▶ **TEXTO DEL DOCUMENTO**:
◆ ◆ ◆ ◆
El don de la palabra :2

El don de la palabra - Ramón Campos


Capítulo II. Que el pensamiento por su naturaleza es incapaz de abstracciones y de toda idea general


Aunque en la rutina de la filosofía parecerá escandaloso el título de este capítulo; lo cierto es que por más esfuerzos que uno haga no puede pintarse en el pensamiento ningún color sin darle bulto, ninguna figura sin darle extensión. Cosa sin solidez no alcanza la fantasía. Los matemáticos, a pesar de lo delgado de su tijera, temiendo se les quedase en nada el objeto de su ciencia, han tenido que dejar a la línea una anchura infinitamente pequeña, y a la superficie una profundidad también infinitísima.

Lo más que puede hacer el pensamiento es coger un brazo de este individuo, una pierna del otro, etc., y zurcir el monstruo que se quiera; dorar una torre, o aumentar una pepita de oro hasta hacerla una montaña. El monstruo y la montaña serán ideales, y existirán en el pensamiento; pero existirán de un modo concreto, bajo determinadas dimensiones, que variaremos, norabuena, a nuestro albedrío; pero que serán siempre algunas.
◆ ◆ ◆ ◆
▶ **DATOS**:
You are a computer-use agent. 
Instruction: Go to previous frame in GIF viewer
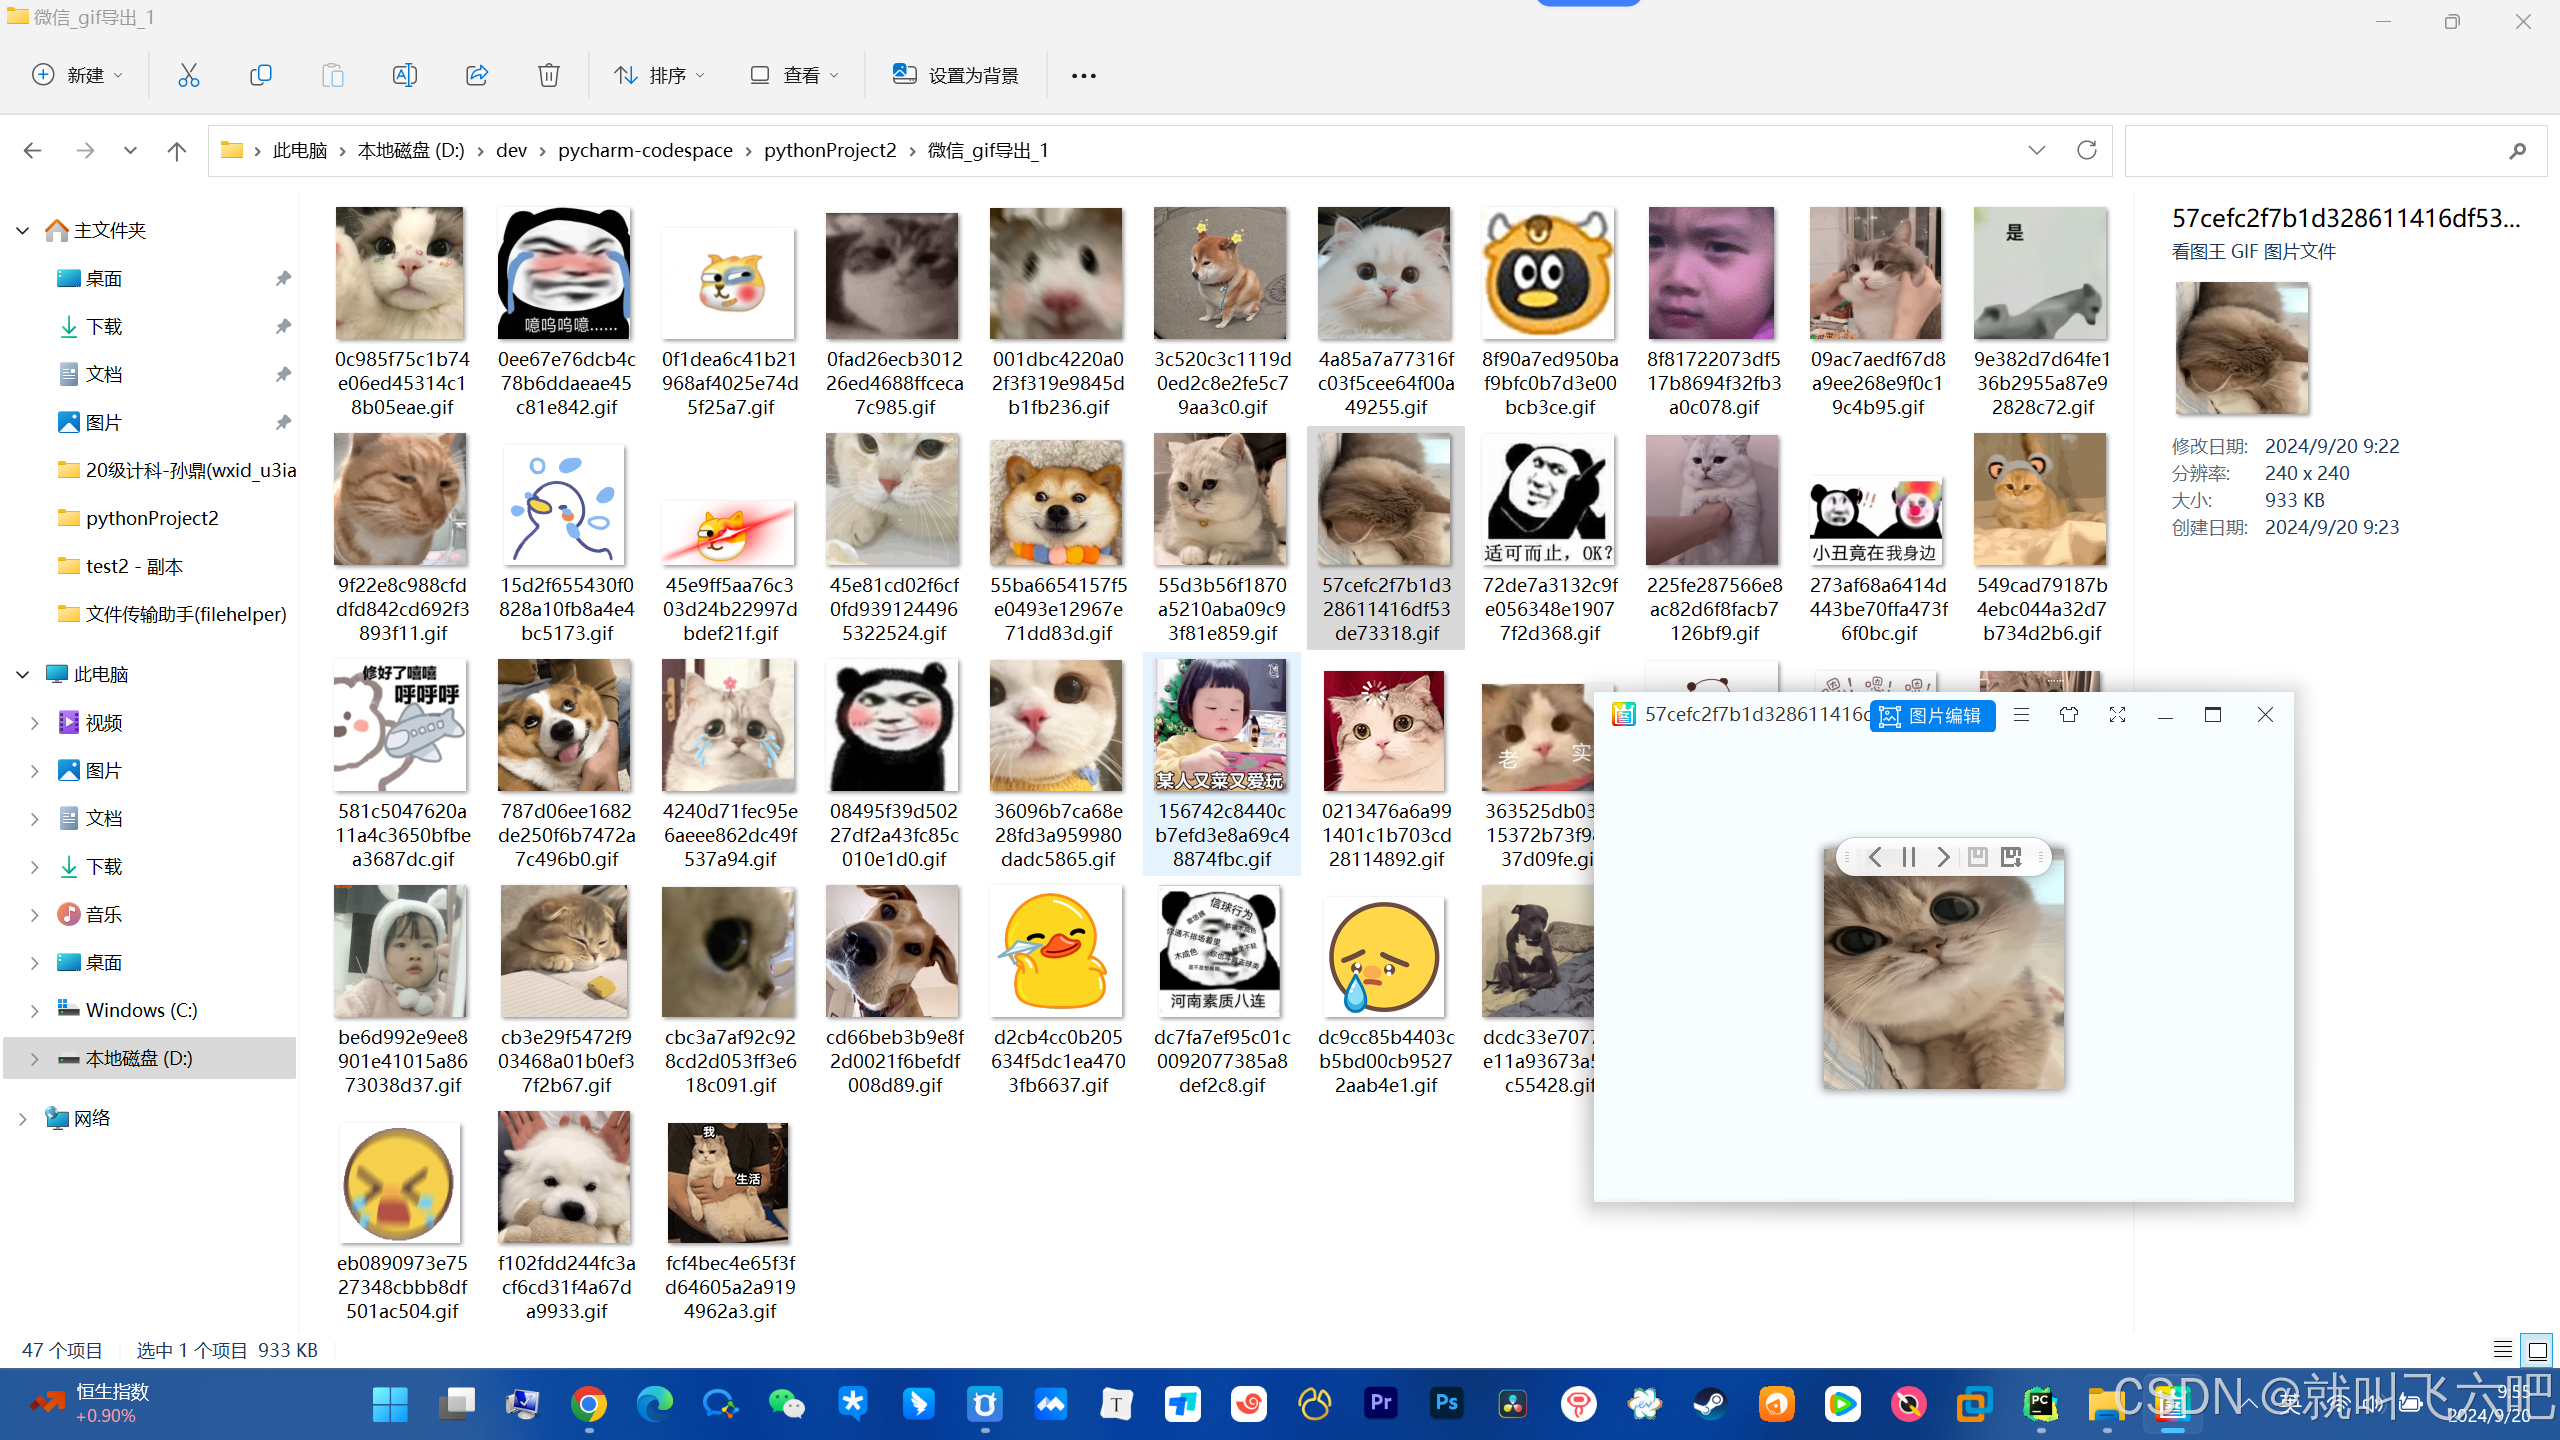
◆ ◆ ◆ ◆
Transcribe íntegramente y sin ninguna alteración el texto del documento que figura más arriba.

▶ **SOLUCIÓN ESCRITA**:
El don de la palabra :2

El don de la palabra - Ramón Campos


Capítulo II. Que el pensamiento por su naturaleza es incapaz de abstracciones y de toda idea general


Aunque en la rutina de la filosofía parecerá escandaloso el título de este capítulo; lo cierto es que por más esfuerzos que uno haga no puede pintarse en el pensamiento ningún color sin darle bulto, ninguna figura sin darle extensión. Cosa sin solidez no alcanza la fantasía. Los matemáticos, a pesar de lo delgado de su tijera, temiendo se les quedase en nada el objeto de su ciencia, han tenido que dejar a la línea una anchura infinitamente pequeña, y a la superficie una profundidad también infinitísima.

Lo más que puede hacer el pensamiento es coger un brazo de este individuo, una pierna del otro, etc., y zurcir el monstruo que se quiera; dorar una torre, o aumentar una pepita de oro hasta hacerla una montaña. El monstruo y la montaña serán ideales, y existirán en el pensamiento; pero existirán de un modo concreto, bajo determinadas dimensiones, que variaremos, norabuena, a nuestro albedrío; pero que serán siempre algunas.